Patients get mixed reactions from docs over mail-ordered genetic tests

(Reuters Health) - Patients who order direct-to-consumer genetic tests report mixed experiences when they take the results to their doctors, a new study found.

About a quarter of people who ordered direct-to-consumer genetic testing from companies like 23andMe reported discussing the results with their primary care doctors. But nearly one in five were not at all satisfied with the conversations, researchers report.

How doctors react to patients’ direct-to-consumer genetic test results matters, said senior author Dr. Robert Green, director of the Genomes2People Research Program at Brigham and Women’s Hospital in Boston.

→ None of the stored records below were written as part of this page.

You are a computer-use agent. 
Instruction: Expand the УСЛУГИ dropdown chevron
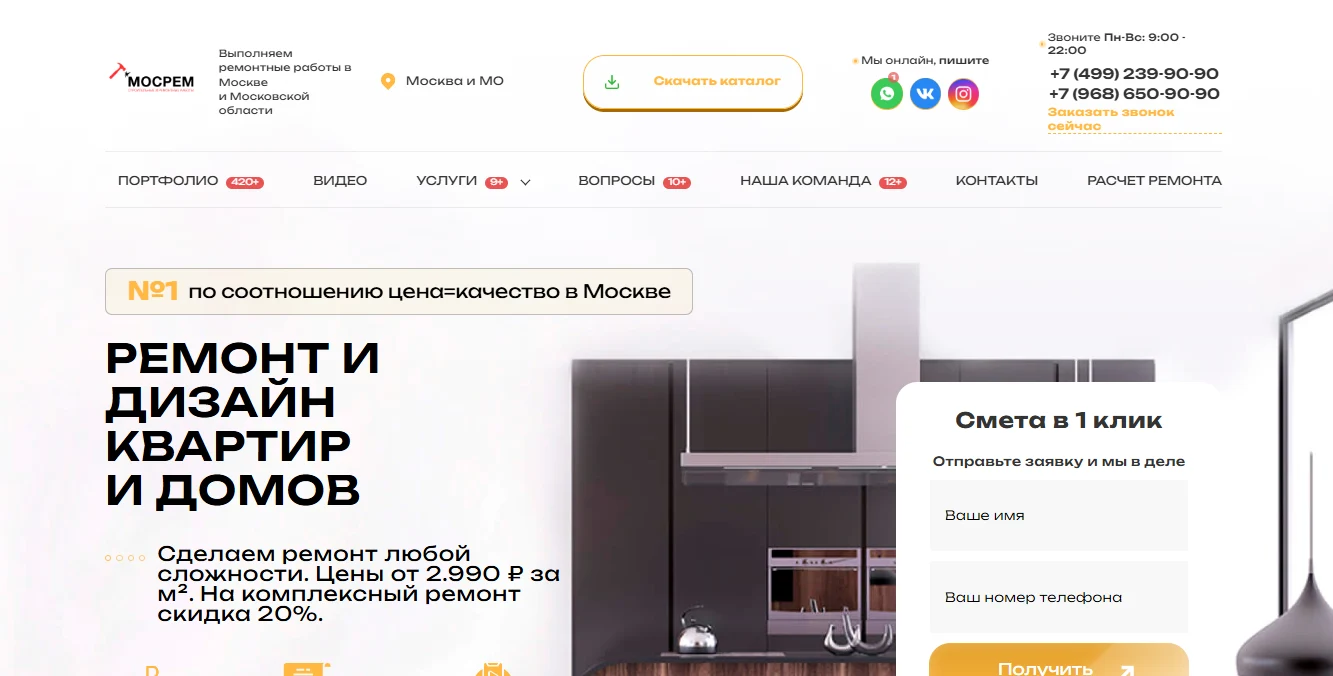[x=525, y=182]
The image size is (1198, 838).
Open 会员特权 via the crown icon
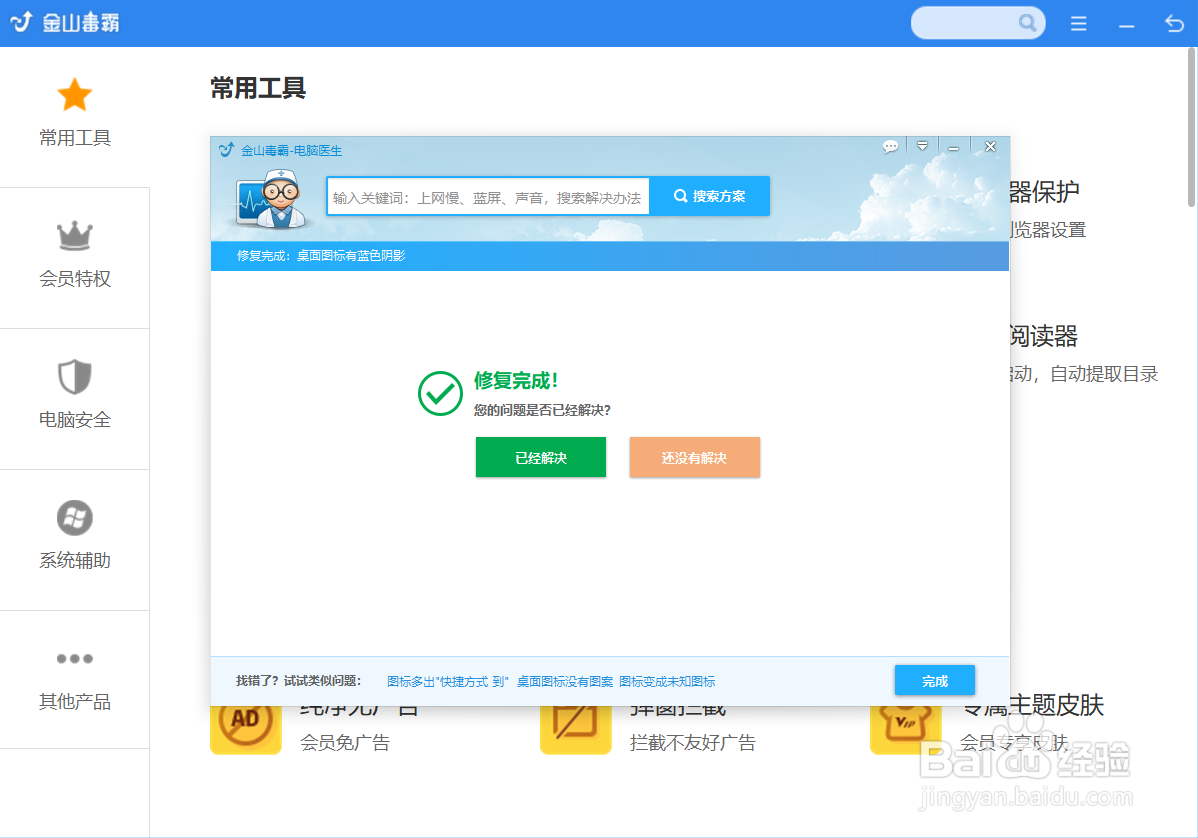point(75,235)
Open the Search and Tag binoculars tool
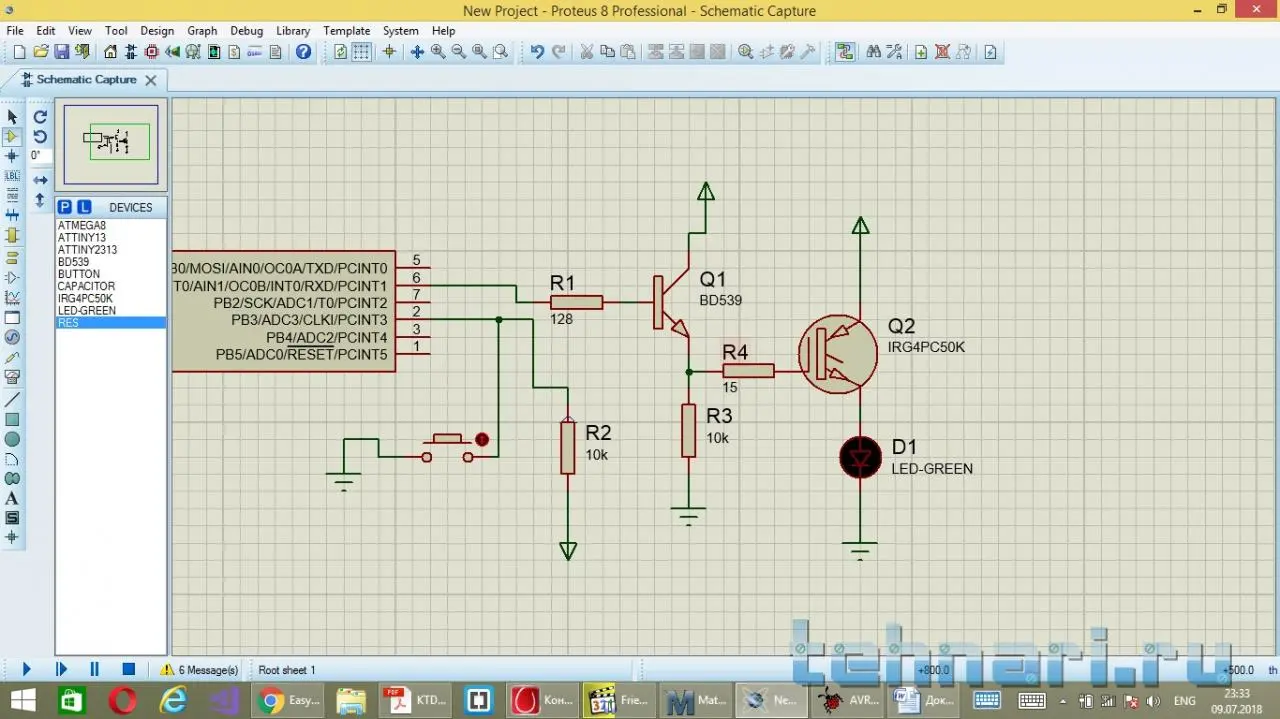This screenshot has height=719, width=1280. click(x=873, y=52)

“Even if doctors want to make intellectual points, which is their prerogative, I think they can do it in ways that A) respects their patient and B) finds a teachable moment around health issues that dovetails with the patient’s interests,” he told Reuters Health.

Direct-to-consumer genetic testing allows people to order tests from the comfort of their own homes without a doctor’s permission. The results can provide information about ancestry, non-medical traits like tongue curling, health risks like diabetes as well as how a person might respond to certain drugs, write the researchers in the Annals of Internal Medicine.

In 2013, the U.S. Food and Drug Administration halted health analyses from the popular direct-to-consumer genetic testing company 23andMe. But those kinds of tests are available in other countries and will likely be available in the U.S. again, Green said.

In the meantime, companies in the U.S. can still run the tests and provide consumers with raw genetic data. But it’s difficult for patients to obtain an analysis of that data.

To see how patients felt about discussing their results with their doctors, the researchers surveyed new 23andMe and Pathway Genomics customers between March and July 2012. Overall, they had data from 1,026 customers.

Of those, 63 percent said they planned to share their results with their primary care doctors - and six months later, 27 percent had done so. Another 8 percent reported sharing the results with other healthcare providers.

The majority of customers didn’t ultimately share their findings said the results either weren’t important enough or they didn’t have time.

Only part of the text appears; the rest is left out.